Putting work into context is exactly what vocalist and concert presenter Haleh Abghari is looking to accomplish. Her recent performance piece Republic in Ruins (an evening of artistic “call and response”) and the 2003 event she organized, Breaking the Silence: An Evening of Music and Discourse for Peace and Democracy, were both offered as a venue for classical musicians and audiences to meet and speak to issues not usually associated with a night in the concert hall.
“I found that we all shared the same concerns and complaints and the same political issues were on our minds but, especially in classical music, there is no direct tool to get involved in this sort of dialogue,” explains Abghari. “It seemed like everyone wanted to get involved but there was no way and everyone was so frustrated. I thought, why not create a space for this voice, for this community of musicians, for them to have a space to step forward and voice their concern and be active citizens. No one is going to do it for us, so we’ll have to do it ourselves.” Abghari was already involved with Mouths Wide Open, a political consciousness-raising group of artists and others who got behind the performances. The Nation Institute co-sponsored both events.
Molly Sheridan: What personally compelled you to produce these concerts?
Haleh Abghari: I have no personal political aspirations, but I was born and raised in Iran until I was 15. There was a revolution there in ’79—it was a bad government already but then a really bad one came in. My whole family tried to get out to come to a place [in the U.S.] where there’s a better quality of life and more freedom and just a more reasonable political/social situation. But I see the same resonances, the same kind of propaganda, the same symptoms that I saw in Iran being propagated here. It really bothered me and I found that I couldn’t just focus on my own work. Just seeing the same parallels was pretty frightening because it’s on a much larger scale—it’s a much more powerful government.
When I did Breaking the Silence, one of the most interesting parts was invisible to everybody else—my personal conversations and emails with all these musicians. We were all talking on a level that we usually don’t. We share the same concerns and there’s common ground but there are a lot of different shades within that. I tried to make it as broad as possible so everyone felt comfortable stepping in and feeling supported. I’m not looking for agreement so much as dialogue.
Haleh Abghari: I didn’t know what the turnout would be, but I actually got overbooked immediately. I would ask one person and they would give me ten more names! Up until two days before the show, people were contacting me. I even had someone show up at the concert with their instrument wanting to play. The response was overwhelming and I was not expecting that.

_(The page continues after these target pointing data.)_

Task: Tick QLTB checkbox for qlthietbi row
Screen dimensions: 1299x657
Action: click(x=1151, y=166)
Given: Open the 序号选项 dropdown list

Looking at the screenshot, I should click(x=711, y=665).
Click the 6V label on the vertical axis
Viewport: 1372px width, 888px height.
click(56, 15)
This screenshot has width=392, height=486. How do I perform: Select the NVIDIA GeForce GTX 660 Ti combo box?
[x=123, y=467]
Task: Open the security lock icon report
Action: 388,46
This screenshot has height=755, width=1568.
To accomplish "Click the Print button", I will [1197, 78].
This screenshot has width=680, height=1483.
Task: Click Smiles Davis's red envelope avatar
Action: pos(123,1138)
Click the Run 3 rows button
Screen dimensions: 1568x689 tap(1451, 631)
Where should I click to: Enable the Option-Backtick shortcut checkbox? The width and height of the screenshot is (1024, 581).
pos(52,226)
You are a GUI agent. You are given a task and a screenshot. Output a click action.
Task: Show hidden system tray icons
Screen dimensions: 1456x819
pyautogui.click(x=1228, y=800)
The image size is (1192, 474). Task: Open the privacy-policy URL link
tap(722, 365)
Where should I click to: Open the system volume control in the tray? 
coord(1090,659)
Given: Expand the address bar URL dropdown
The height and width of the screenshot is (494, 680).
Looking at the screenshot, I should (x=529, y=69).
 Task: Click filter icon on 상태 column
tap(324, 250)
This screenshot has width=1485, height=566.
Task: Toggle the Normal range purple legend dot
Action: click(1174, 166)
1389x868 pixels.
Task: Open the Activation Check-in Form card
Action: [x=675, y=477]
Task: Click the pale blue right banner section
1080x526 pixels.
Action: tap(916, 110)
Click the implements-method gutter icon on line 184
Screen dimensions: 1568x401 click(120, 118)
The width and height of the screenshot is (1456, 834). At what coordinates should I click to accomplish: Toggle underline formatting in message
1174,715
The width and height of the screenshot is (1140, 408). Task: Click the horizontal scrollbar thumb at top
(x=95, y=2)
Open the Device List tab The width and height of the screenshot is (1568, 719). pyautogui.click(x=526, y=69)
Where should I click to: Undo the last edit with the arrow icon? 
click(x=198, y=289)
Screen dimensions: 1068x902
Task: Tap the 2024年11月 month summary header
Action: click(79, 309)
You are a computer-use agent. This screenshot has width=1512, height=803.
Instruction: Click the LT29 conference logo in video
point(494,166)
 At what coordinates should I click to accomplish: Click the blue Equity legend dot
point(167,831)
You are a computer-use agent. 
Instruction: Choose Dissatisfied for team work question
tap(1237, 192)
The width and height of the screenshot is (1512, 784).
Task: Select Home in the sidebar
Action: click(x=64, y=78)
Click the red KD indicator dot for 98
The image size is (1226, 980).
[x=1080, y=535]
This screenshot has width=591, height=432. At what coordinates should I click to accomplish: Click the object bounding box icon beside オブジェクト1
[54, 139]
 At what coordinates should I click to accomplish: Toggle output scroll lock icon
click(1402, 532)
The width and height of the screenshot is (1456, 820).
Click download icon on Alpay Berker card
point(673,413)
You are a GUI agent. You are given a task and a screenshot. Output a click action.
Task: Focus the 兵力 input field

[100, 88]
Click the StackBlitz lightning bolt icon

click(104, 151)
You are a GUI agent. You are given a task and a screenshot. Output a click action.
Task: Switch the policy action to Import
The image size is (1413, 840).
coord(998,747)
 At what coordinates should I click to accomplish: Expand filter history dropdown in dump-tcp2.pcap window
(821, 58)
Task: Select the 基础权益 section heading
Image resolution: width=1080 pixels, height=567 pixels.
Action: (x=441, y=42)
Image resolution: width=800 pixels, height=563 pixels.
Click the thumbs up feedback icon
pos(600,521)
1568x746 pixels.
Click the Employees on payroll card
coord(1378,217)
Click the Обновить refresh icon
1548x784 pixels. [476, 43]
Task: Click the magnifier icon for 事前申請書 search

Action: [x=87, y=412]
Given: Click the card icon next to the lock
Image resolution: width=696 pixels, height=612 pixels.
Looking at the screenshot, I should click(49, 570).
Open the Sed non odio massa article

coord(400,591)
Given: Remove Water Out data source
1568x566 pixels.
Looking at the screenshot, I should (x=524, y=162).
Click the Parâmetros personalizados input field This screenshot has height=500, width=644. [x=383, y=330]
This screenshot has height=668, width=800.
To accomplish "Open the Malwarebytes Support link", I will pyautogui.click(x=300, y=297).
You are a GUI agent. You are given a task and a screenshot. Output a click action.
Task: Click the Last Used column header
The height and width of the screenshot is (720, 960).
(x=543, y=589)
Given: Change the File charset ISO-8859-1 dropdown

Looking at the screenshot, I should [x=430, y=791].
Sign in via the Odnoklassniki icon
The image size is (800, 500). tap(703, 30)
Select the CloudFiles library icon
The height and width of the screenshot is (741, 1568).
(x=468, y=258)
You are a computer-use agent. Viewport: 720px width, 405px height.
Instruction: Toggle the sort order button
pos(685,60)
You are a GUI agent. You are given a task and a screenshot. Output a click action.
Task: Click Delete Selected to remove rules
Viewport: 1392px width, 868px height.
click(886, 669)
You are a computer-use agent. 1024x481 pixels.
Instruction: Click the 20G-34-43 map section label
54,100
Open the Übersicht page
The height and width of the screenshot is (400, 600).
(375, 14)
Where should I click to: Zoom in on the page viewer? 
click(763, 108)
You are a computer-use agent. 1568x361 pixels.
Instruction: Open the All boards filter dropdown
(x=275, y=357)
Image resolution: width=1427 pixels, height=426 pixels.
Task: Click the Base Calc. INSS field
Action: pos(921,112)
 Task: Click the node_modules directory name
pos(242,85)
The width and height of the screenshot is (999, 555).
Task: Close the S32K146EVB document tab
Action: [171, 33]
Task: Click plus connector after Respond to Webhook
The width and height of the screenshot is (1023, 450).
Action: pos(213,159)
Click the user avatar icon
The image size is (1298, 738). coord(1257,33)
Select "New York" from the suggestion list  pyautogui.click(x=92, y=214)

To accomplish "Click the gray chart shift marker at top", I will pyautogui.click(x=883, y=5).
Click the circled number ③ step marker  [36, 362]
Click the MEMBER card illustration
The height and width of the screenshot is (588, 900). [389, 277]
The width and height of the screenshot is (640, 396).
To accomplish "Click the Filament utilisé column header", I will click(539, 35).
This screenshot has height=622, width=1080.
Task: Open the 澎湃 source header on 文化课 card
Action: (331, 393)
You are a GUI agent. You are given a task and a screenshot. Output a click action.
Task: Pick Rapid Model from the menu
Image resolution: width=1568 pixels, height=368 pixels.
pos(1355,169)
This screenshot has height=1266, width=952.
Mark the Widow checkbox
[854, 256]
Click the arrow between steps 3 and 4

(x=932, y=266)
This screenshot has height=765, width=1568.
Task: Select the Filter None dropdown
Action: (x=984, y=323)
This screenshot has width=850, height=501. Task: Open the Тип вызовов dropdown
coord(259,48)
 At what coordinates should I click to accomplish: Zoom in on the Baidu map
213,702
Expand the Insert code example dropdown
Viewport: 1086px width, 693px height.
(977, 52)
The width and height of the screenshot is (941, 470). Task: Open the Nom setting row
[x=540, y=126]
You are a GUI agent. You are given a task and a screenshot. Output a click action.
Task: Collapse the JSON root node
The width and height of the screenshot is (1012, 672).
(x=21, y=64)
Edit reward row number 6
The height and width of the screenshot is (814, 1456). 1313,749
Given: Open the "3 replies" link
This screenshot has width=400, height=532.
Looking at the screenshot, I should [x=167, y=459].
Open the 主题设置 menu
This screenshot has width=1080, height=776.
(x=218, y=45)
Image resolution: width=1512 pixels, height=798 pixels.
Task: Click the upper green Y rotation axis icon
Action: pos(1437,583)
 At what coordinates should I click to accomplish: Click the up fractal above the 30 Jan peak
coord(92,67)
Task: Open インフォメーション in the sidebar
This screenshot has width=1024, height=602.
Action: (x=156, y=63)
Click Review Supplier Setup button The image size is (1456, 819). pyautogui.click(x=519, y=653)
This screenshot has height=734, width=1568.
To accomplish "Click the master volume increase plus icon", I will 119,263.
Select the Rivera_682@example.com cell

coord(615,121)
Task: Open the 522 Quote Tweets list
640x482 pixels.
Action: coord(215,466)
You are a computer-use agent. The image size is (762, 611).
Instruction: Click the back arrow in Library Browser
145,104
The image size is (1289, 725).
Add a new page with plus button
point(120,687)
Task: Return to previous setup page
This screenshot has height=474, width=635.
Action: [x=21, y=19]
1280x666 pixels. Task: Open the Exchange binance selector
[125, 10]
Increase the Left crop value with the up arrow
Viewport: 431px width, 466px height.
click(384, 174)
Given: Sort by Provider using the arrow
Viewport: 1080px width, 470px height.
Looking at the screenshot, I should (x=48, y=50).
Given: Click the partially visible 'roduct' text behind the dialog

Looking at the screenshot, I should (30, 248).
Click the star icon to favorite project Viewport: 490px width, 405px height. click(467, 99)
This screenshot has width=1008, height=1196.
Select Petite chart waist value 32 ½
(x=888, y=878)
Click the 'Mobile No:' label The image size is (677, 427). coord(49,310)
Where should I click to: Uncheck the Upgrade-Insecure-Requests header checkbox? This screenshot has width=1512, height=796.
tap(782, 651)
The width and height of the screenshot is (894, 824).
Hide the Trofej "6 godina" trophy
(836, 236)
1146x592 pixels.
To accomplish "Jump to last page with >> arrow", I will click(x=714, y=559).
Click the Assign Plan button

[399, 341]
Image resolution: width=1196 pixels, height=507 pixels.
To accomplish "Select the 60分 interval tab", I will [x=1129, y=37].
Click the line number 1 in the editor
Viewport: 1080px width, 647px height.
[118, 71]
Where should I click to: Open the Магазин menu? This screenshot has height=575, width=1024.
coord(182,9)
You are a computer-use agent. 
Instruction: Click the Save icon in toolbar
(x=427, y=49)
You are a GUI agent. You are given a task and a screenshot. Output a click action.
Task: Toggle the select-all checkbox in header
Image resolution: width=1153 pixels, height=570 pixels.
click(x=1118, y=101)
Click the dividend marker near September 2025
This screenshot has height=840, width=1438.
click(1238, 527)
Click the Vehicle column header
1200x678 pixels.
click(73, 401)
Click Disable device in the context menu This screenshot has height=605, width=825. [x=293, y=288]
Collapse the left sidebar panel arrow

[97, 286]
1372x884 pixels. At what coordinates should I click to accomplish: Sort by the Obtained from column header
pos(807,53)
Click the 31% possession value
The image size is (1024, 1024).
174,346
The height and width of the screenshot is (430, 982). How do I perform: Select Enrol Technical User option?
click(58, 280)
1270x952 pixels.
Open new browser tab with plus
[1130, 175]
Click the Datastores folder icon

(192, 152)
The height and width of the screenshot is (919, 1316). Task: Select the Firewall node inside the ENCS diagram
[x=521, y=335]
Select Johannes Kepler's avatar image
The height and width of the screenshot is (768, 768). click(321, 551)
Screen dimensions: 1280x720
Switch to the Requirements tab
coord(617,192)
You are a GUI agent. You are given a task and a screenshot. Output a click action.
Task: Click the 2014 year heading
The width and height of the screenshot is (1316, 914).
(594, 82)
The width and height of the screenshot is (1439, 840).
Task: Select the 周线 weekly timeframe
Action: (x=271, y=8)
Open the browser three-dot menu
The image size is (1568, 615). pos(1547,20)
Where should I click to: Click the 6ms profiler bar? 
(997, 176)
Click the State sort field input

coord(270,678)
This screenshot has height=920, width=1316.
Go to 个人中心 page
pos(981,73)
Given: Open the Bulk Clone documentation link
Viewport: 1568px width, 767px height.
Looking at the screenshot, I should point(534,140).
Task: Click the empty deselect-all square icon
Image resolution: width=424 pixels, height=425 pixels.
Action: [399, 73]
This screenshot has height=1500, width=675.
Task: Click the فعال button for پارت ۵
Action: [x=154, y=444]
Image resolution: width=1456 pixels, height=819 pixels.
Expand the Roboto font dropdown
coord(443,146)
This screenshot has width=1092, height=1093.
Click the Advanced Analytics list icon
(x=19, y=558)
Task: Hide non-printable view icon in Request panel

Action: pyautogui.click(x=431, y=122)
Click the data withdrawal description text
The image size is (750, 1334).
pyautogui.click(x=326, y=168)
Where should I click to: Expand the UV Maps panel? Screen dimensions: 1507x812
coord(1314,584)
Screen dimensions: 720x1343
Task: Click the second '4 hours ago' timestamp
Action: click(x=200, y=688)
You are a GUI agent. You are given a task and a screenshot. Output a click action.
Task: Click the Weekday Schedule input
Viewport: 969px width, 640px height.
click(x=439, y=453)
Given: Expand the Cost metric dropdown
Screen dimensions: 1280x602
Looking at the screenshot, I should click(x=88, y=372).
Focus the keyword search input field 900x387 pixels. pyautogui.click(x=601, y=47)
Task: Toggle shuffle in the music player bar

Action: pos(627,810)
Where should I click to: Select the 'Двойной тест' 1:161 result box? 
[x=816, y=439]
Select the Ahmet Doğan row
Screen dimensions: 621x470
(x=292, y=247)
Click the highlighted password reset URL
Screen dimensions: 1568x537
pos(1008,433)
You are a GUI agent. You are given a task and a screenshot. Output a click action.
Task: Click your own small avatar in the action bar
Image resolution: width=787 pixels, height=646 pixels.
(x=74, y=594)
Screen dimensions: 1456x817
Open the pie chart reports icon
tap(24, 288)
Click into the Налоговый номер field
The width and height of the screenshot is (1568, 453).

Molly Sheridan: With Breaking the Silence I even noticed that there were a number of artists listed in the program who were not actually on the program but who wanted to be part of the experience.
Haleh Abghari: The purpose was to make our work relevant, because everyone has the same things on their mind, but how do you do it? My goal was to get as many voices on that stage as possible—not even playing whole pieces, just movements, segments, just have their voice heard. And the fact that it was classical musicians doing it, in a way that gave us access to talk to some people who would not be so receptive to the stereotypical hippies and anarchists, but they see people with violin cases getting involved and that made them curious.
Molly Sheridan: Taking off from there, how do you make abstract work, drawn from the past and present, relevant in this circumstance?
Haleh Abghari: No one was in their element in a way, everyone was kind of stretching, but it was exciting. You hear the news and you kind of become numb to it—it’s kind of abstract too. What really made an impact on people was the attack on the World Trade Center because it was right here. When war is happening away from your home and you just see edited versions on TV the impact isn’t as deep. So for us it was important to get rid of that filter, to bring that conversation into the room and create a deeper experience for the audience. You have the expert commentary of journalists and those who speak from experience and you juxtapose that with art and music and performance so that it’s not an abstract notion.
Afterward, there was time for the audience to mingle and talk. There was one speaker who probably created more controversy than anyone, and there was a great dialogue around it. I was quite happy about it. Sometimes the harder conversations are the more important ones. If our goal was to give room to different voices, then we did that. Maybe not everyone agrees with what is said, but it should be heard as opposed to denied.